WHAT TO WORK ON: Reproduce word for word the lines from the one containing "Where should I" through the one containing "click(x=73, y=53)", including both of those lines.

━━━ GIVEN ENTRIES ━━━

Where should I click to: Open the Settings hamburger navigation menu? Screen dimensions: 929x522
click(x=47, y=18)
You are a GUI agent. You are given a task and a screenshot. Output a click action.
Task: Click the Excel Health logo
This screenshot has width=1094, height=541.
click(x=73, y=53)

━━━
━━━ GIVEN ENTRIES ━━━

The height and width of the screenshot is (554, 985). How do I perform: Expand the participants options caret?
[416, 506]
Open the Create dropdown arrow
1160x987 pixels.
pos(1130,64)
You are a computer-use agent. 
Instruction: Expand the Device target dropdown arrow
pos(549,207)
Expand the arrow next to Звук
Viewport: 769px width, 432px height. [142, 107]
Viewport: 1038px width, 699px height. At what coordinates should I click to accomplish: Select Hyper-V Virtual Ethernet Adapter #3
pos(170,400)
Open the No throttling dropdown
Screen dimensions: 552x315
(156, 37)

━━━
━━━ GIVEN ENTRIES ━━━

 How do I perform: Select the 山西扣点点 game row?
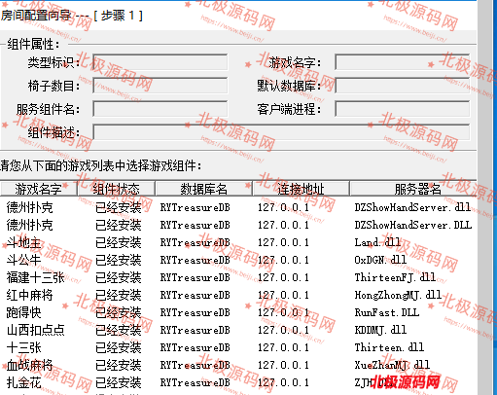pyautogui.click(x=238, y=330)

━━━

WORKED SOLUTION:
Where should I click to: Open the Settings hamburger navigation menu? Screen dimensions: 929x522
click(x=47, y=18)
You are a GUI agent. You are given a task and a screenshot. Output a click action.
Task: Click the Excel Health logo
This screenshot has width=1094, height=541.
click(x=73, y=53)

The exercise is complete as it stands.